Personal information
- Full name: Ildar Shavkatovich Hafizov
- Nationality: American Uzbekistani
- Born: January 30, 1988 (age 38) Tashkent, Uzbek SSR, Soviet Union
- Height: 1.66 m (5 ft 5 in)
- Weight: 59 kg (130 lb)

Sport
- Country: United States
- Style: Greco-Roman wrestling
- Club: U.S Army WCAP
- Coach: Ravil Biktikov Spenser Mango

Medal record
Men's Greco-Roman wrestling
Representing United States
Pan American Games
| Gold medal – first place | 2023 Santiago | 60 kg |
| Bronze medal – third place | 2019 Lima | 60 kg |
Pan American Championships
| Silver medal – second place | 2021 Guatemala City | 60 kg |
World Military Championships
| Silver medal – second place | 2024 Yerevan | 63 kg |
USA Championships
| Gold medal – first place | 2017 Las Vegas | 59 kg |
Vantaa Cup
| Gold medal – first place | 2015 Vantaa | 59 kg |
Thor Masters
| Gold medal – first place | 2017 Nykøbing Falster | 59 kg |
Representing Uzbekistan
Asian Championships
| Silver medal – second place | 2011 Tashkent | 55 kg |
| Bronze medal – third place | 2007 Bishkek | 55 kg |

= Ildar Hafizov =

Tatar-American Greco-Roman wrestler (born 1988)

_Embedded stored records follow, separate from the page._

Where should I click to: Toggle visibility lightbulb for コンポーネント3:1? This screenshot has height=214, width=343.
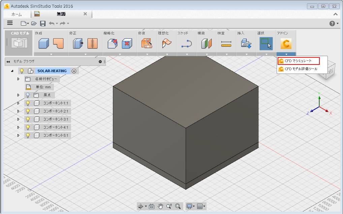tap(28, 119)
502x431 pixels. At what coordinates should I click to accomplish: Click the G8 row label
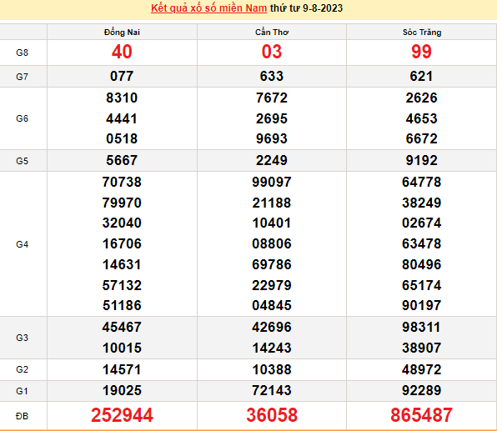(x=23, y=52)
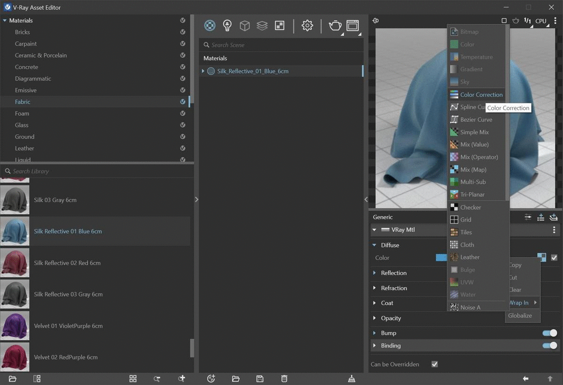Choose Color Correction from the texture menu
The image size is (563, 385).
[x=481, y=95]
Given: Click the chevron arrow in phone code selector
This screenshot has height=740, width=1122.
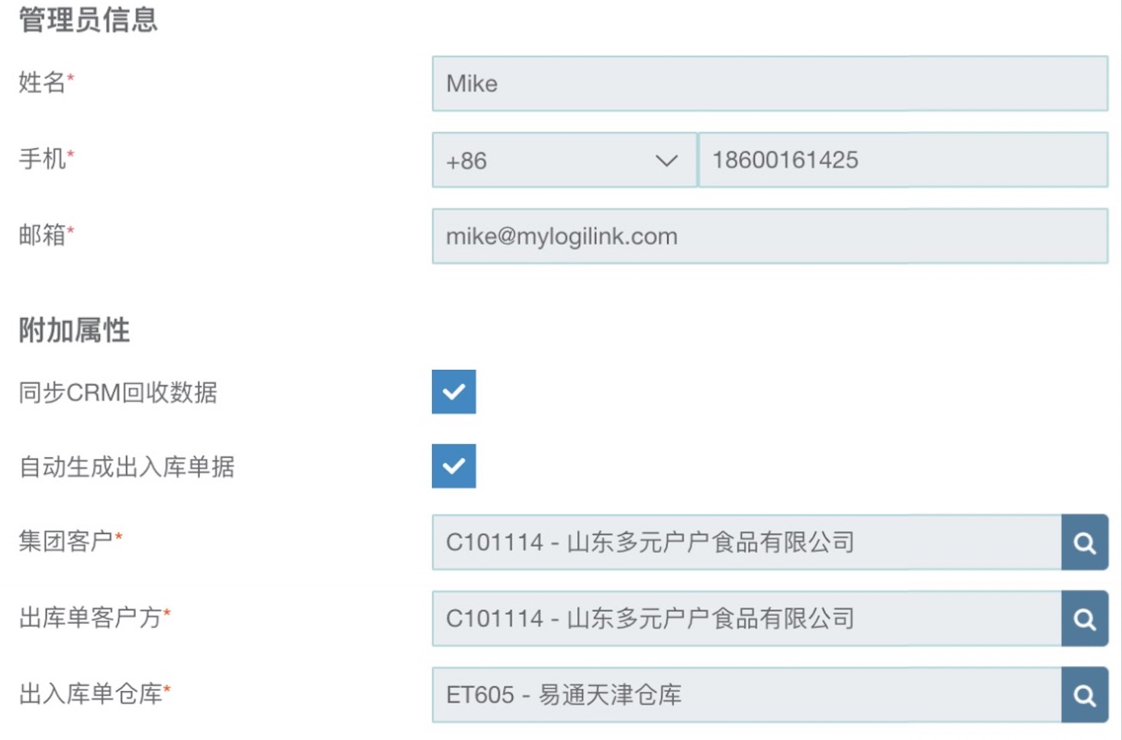Looking at the screenshot, I should (666, 161).
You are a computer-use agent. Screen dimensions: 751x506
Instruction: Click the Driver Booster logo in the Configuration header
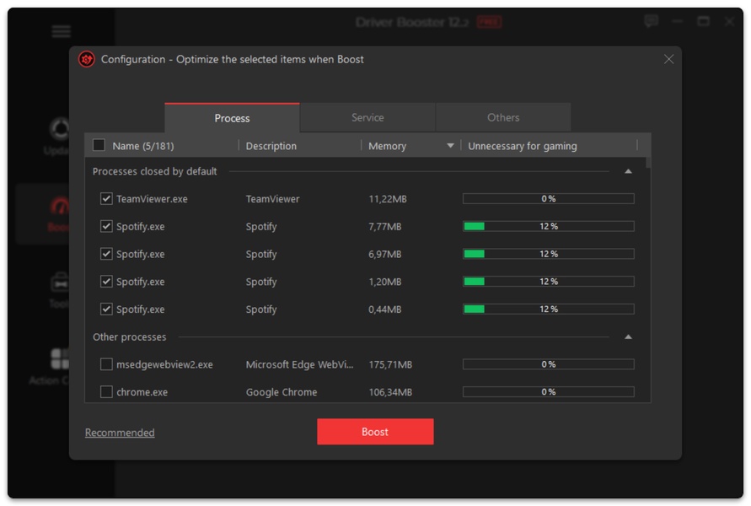click(86, 59)
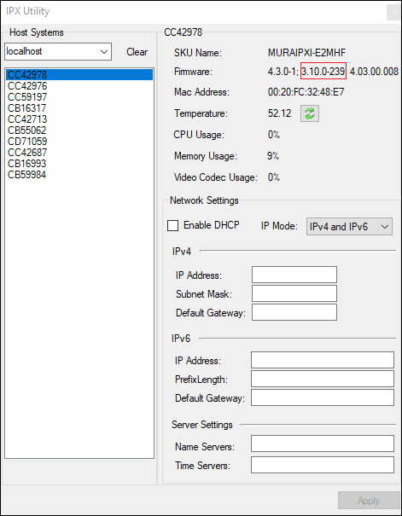This screenshot has width=402, height=516.
Task: Refresh the temperature reading
Action: (x=310, y=113)
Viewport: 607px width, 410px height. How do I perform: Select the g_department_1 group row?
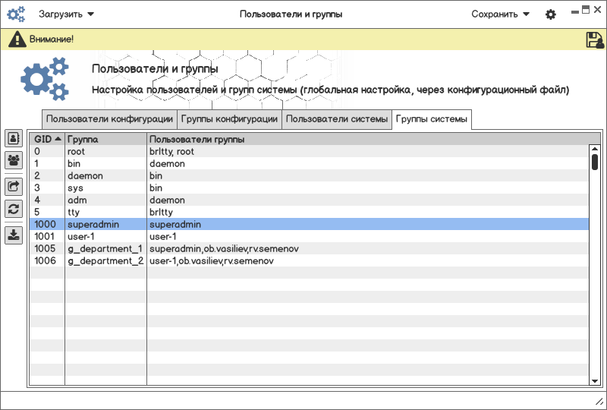coord(105,249)
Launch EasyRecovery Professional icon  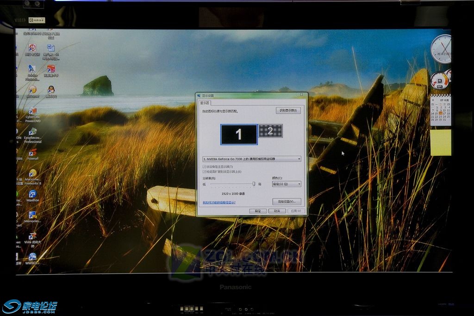pyautogui.click(x=32, y=133)
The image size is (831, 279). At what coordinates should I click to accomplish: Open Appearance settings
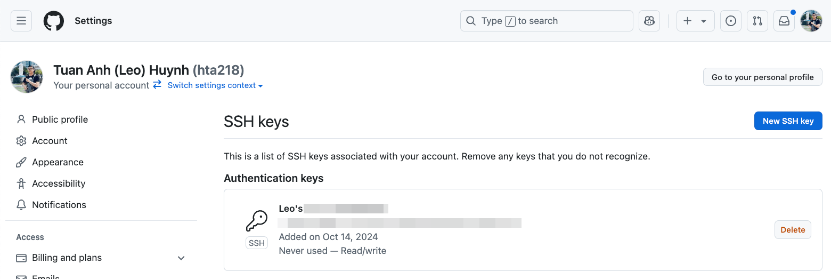[x=58, y=162]
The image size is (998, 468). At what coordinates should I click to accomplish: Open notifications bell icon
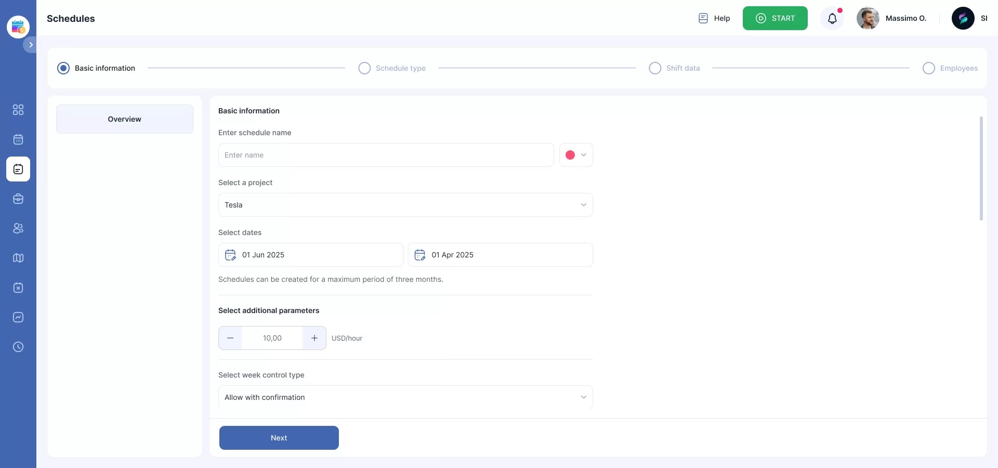(832, 19)
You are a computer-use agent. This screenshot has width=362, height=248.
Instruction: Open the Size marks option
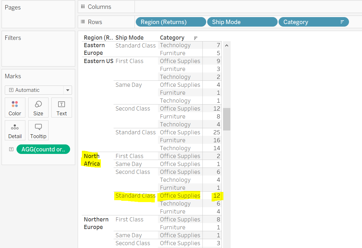tap(38, 107)
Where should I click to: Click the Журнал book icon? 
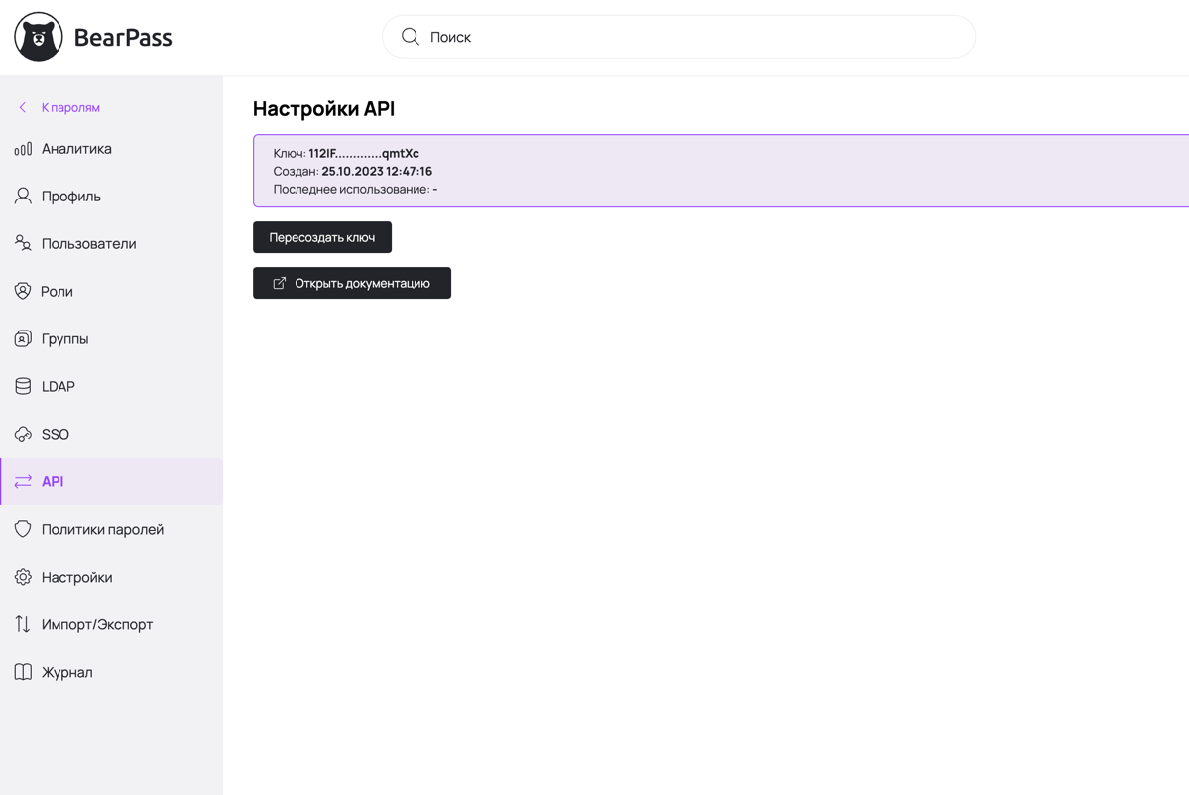pyautogui.click(x=23, y=672)
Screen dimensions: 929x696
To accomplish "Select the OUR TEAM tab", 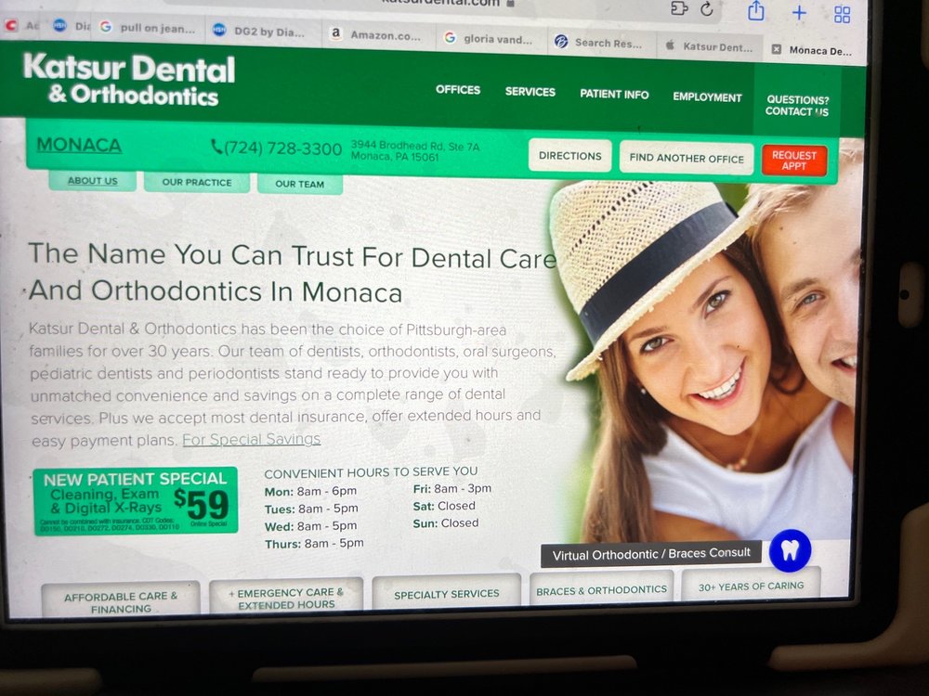I will [299, 185].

Ildar Shavkatovich Hafizov (Ильдар Шавкатович Хафизов; Илдар Шәүкәт улы Хәфиз; born January 30, 1988) is an Uzbekistani-American Greco-Roman wrestler of Tatar heritage, who competes in the featherweight category (60 kg). 2011 Asian and 2021 Pan American Championships runner-up, 2023 Pan American Games gold medalist.

== Background ==
Hafizov was born in Tashkent, Soviet Union into a Tatar family. He started wrestling at the age of ten.

==Sport career==
Hafizov competed for the Uzbek wrestling squad in the men's 55 kg class at the 2008 Summer Olympics in Beijing. He lost the first prelims match to Russia's Nazyr Mankiev, who was able to score three points each in two straight periods, leaving Hafizov with a single point. Because his opponent advanced further into the final match, Hafizov offered another shot for the bronze medal by entering the repechage bouts. He was defeated by Serbia's Kristijan Fris in the first round, with a technical score of 1–5. Before his change of domicile to the United States in 2014, Hafizov represented his native Uzbekistan and has picked up the
bronze medal at the 2007 Asian Wrestling Championships and the silver medal in his respective division at the 2011 Asian Wrestling Championships, coincidentally in his home city Tashkent, losing out to Kyrgyzstan's Arsen Eraliev.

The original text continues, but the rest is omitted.